Thanks all, really helpful. It’s an eye opener to hear how many of you have DP’s who can easily pick up the extra cash needed.

It’s my DH (not sure why I said DP!) and this will be our second child so second mat leave. Last time I picked up all the shortfall other than a little in the last 3 months unpaid period when DH paid what he would have paid for childcare had I gone back to work and I paid less that amount. I used up savings and had a well timed unexpected bonus. DH wasn’t earning much at that point but it did build up a lot of resentment in me to be honest! So not doing that again (plus can’t afford to this time and there will definitely be no bonus sadly!).

So having read all your approaches I figured out my cash coming in for the periods of Mat pay and bills and outgoings (being very tight), had a good chat with DH and we have agreed to split the shortfall between us somehow-hopefully savings and being tight but if desperate a small loan. Massive relief to get it agreed! Hopefully no resentment this time.

thanks again everyone. I have some enhanced Mat pay but most of it will be SMP-SMP really is the pits!

OP posts:
GertrudePerkinsPaperyThing · 26/09/2025 08:17

I’ve read your upset but blimey, did he think it was only you having this baby?

Of course any hit to savings/ shortfall in money needs to be met by you both jointly. It’s a joint baby!

arethereanyleftatall · 26/09/2025 09:41

Thanks all, really helpful. It’s an eye opener to hear how many of you have DP’s who can easily pick up the extra cash needed.

This is a really odd comment. Do the two of you not financially plan at all for babies or realise that babies are the responsibility of both parents?

Comefromaway · 26/09/2025 09:54

No, he couldn't easily pick up the extra cash needed, we BOTH had to curb our spending and budget carefully which included saving as much as we could during my pregnancies.

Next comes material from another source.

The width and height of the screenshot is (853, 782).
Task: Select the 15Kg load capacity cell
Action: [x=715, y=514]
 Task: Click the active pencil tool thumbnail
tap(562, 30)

Merryoldgoat · 26/09/2025 09:57

Thanks all, really helpful. It’s an eye opener to hear how many of you have DP’s who can easily pick up the extra cash needed.

That’s not what most people are saying - they are saying it’s always a joint effort so you both have less and have to balance things.

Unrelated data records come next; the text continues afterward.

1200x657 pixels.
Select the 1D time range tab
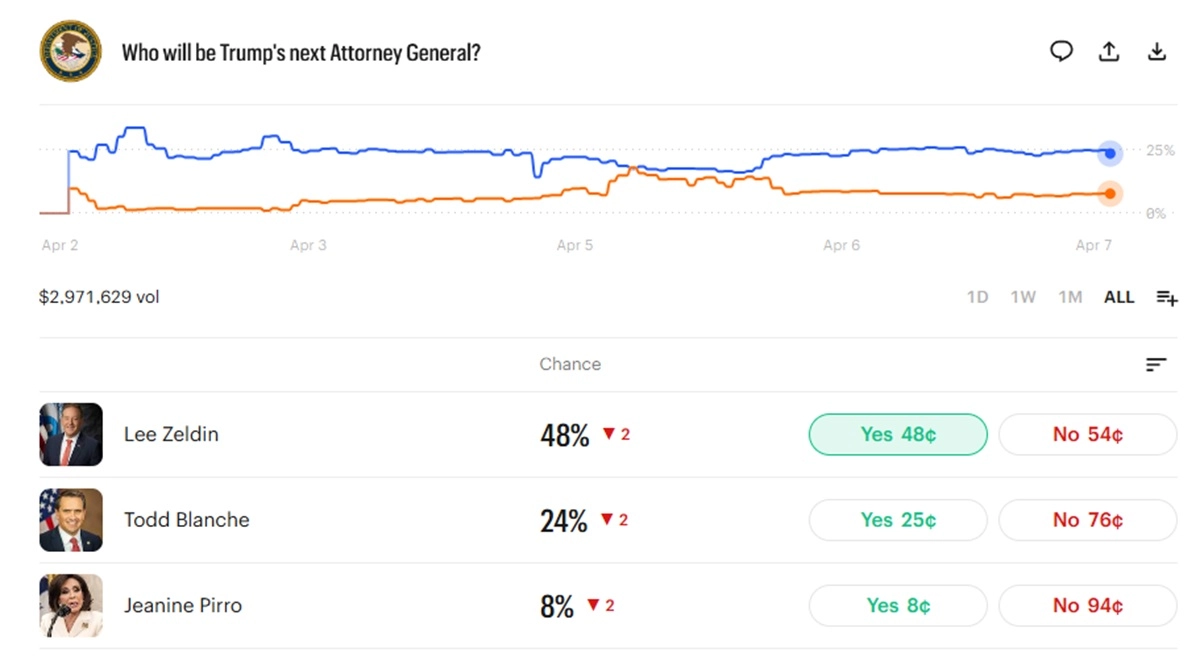pyautogui.click(x=977, y=297)
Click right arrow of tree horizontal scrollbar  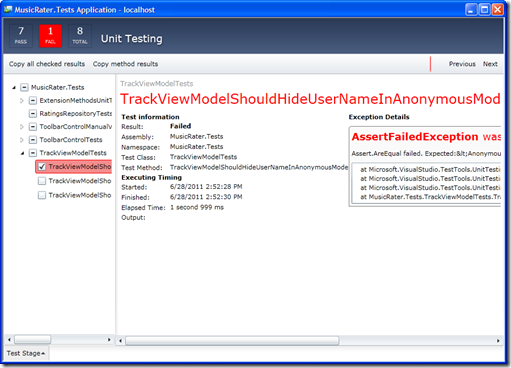click(x=109, y=340)
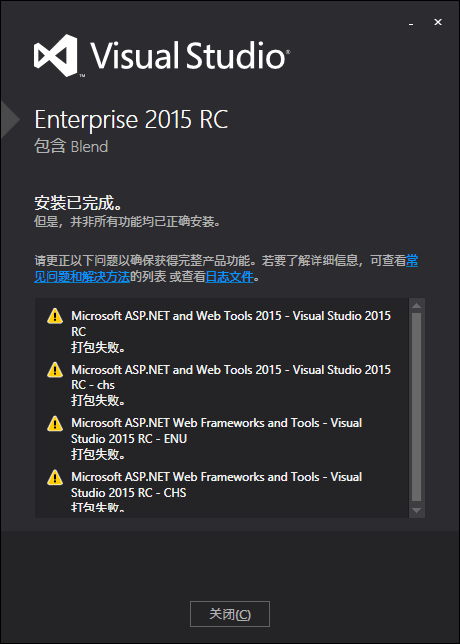460x644 pixels.
Task: Click warning icon beside first ASP.NET Web Tools entry
Action: tap(55, 316)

It almost sounds like you’re saying there isn’t enough money if you’re not working, and if that’s the case, then savings WILL need to cover but that should be joint savings.

NoisyLittleOtter · 26/09/2025 09:58

walkingismedicine · 26/09/2025 08:11

Thanks all, really helpful. It’s an eye opener to hear how many of you have DP’s who can easily pick up the extra cash needed.

It’s my DH (not sure why I said DP!) and this will be our second child so second mat leave. Last time I picked up all the shortfall other than a little in the last 3 months unpaid period when DH paid what he would have paid for childcare had I gone back to work and I paid less that amount. I used up savings and had a well timed unexpected bonus. DH wasn’t earning much at that point but it did build up a lot of resentment in me to be honest! So not doing that again (plus can’t afford to this time and there will definitely be no bonus sadly!).

So having read all your approaches I figured out my cash coming in for the periods of Mat pay and bills and outgoings (being very tight), had a good chat with DH and we have agreed to split the shortfall between us somehow-hopefully savings and being tight but if desperate a small loan. Massive relief to get it agreed! Hopefully no resentment this time.

thanks again everyone. I have some enhanced Mat pay but most of it will be SMP-SMP really is the pits!

Don’t get me wrong, it wasn’t easy for DH to pick up the cash needed. But obviously it was something we’d talked about and planned for before deciding to have children. We cut our outgoings as much as we could, both saved into joint ‘mat leave’ savings in advance and basically cut our cloth. It didn’t occur to either of us that it would just be on me to fund it, with it being a joint baby!